Open cosmetic septorhinoplasty performed by one of us (P.A.A.).
Comparison of preoperative and postoperative nasal resistance values by headout body displacement plethysmography; correlation of preoperative and postoperative nasal valve anatomy with nasal resistance values; and correlation of postoperative nasal resistance values with subjective evaluation of nasal air flow as reported on a 10-point analogue scale.
Of the 27 patients, 10 had normal preoperative nasal resistance values and 17 had elevated resistance values. Preoperative Normal Group: Four of the 10 patients' mean resistance values exceeded normal limits postoperatively. One of these four patients reported subjective nasal obstruction. Preoperative Abnormal Group: Of the 17 patients, surgery resulted in normal resistance values postoperatively in six, decreased but still above normal resistance values in eight, and no decrease in postoperative resistance values in three.

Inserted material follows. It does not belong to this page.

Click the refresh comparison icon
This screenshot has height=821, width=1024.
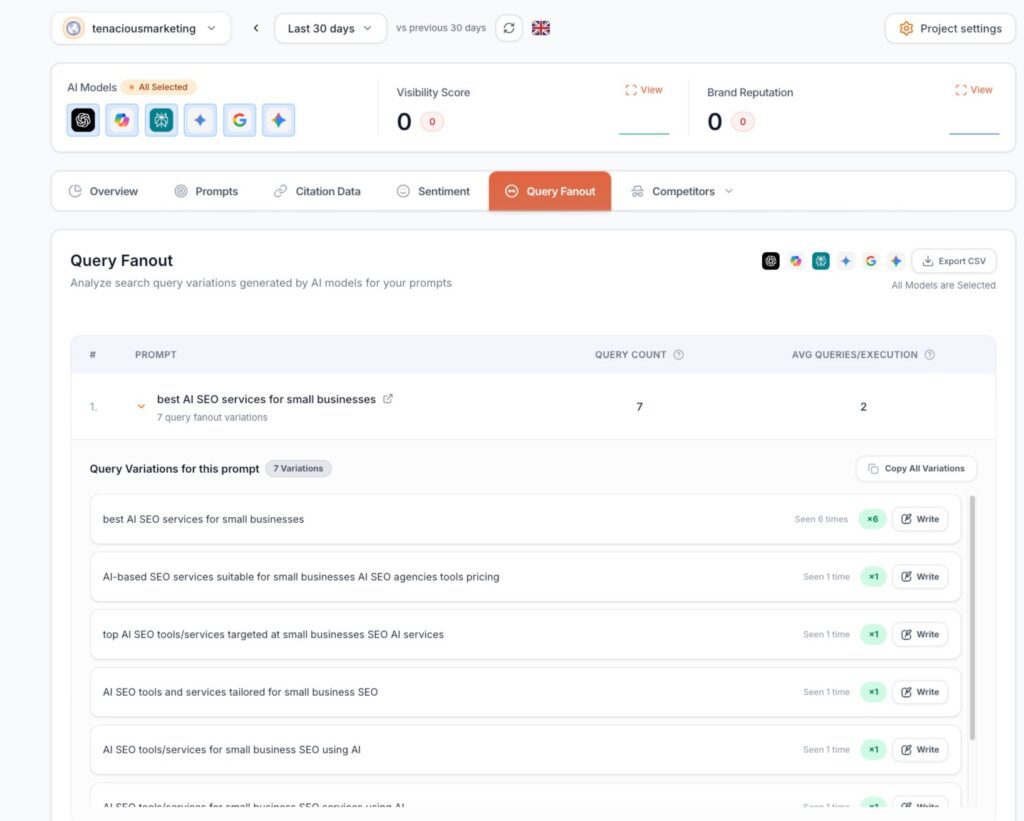509,28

(1) Patients with normal nasal resistance values may suffer long-term, asymptomatic increase in nasal resistance values after cosmetic open septorhinoplasty, often with no quantifiable change at the nasal valve. (2) Patients with elevated nasal resistance measurements generally improve with open septorhinoplasty. Patients with isolated septal deformities improve with septoplasty. Patients with upper lateral cartilage collapse improve with spreader grafts. The lasting objective improvement on the nasal valve using spreader grafts is reported herein for the first time. (3) Subjective estimations of nasal patency do not correlate well with objective measures of patency, namely nasal resistance measurements. (4) Cosmetic septorhinoplasty can alter nasal patency. Continued care must be exercised when manipulating the nasal framework for cosmetic purposes, as slight changes to the nasal valve may result in significant alterations in nasal air flow resistance.

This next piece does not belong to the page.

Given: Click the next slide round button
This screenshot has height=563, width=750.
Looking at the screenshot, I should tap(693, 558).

确定择期美容性鼻中隔鼻成形术对长期鼻气流阻力的影响。
病例系列研究。术后平均随访期为41.5个月(范围16至77个月)。
对1992年7月前由我们其中一人(P.A.A.)进行美容性开放式鼻中隔鼻成形术的200例患者进行连续抽样,通过电话联系;50例同意参与,27例实际参与了研究。

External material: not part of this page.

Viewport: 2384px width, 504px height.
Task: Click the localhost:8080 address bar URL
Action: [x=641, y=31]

由我们其中一人(P.A.A.)进行开放式美容性鼻中隔鼻成形术。
通过头位体动体积描记法比较术前和术后鼻阻力值;术前和术后鼻瓣解剖结构与鼻阻力值的相关性;以及术后鼻阻力值与用10分模拟量表报告的鼻气流主观评估的相关性。
27例患者中,10例术前鼻阻力值正常,17例阻力值升高。术前正常组:10例患者中有4例术后平均阻力值超过正常范围。这4例患者中有1例报告有主观鼻阻塞。术前异常组:17例患者中,术后6例阻力值恢复正常,8例降低但仍高于正常阻力值,3例术后阻力值未降低。
(1)鼻阻力值正常的患者在美容性开放式鼻中隔鼻成形术后可能会长期无症状地出现鼻阻力值增加,鼻瓣通常无可量化的变化。(2)鼻阻力测量值升高的患者一般通过开放式鼻中隔鼻成形术有所改善。单纯鼻中隔畸形患者通过鼻中隔成形术改善。上外侧软骨塌陷患者通过撑开移植片改善。本文首次报道了使用撑开移植片对鼻瓣的持久客观改善。(3)鼻通畅的主观估计与通畅的客观测量指标即鼻阻力测量值相关性不佳。(4)美容性鼻中隔鼻成形术可改变鼻通畅度。出于美容目的操作鼻支架时必须持续谨慎,因为鼻瓣的轻微变化可能导致鼻气流阻力的显著改变。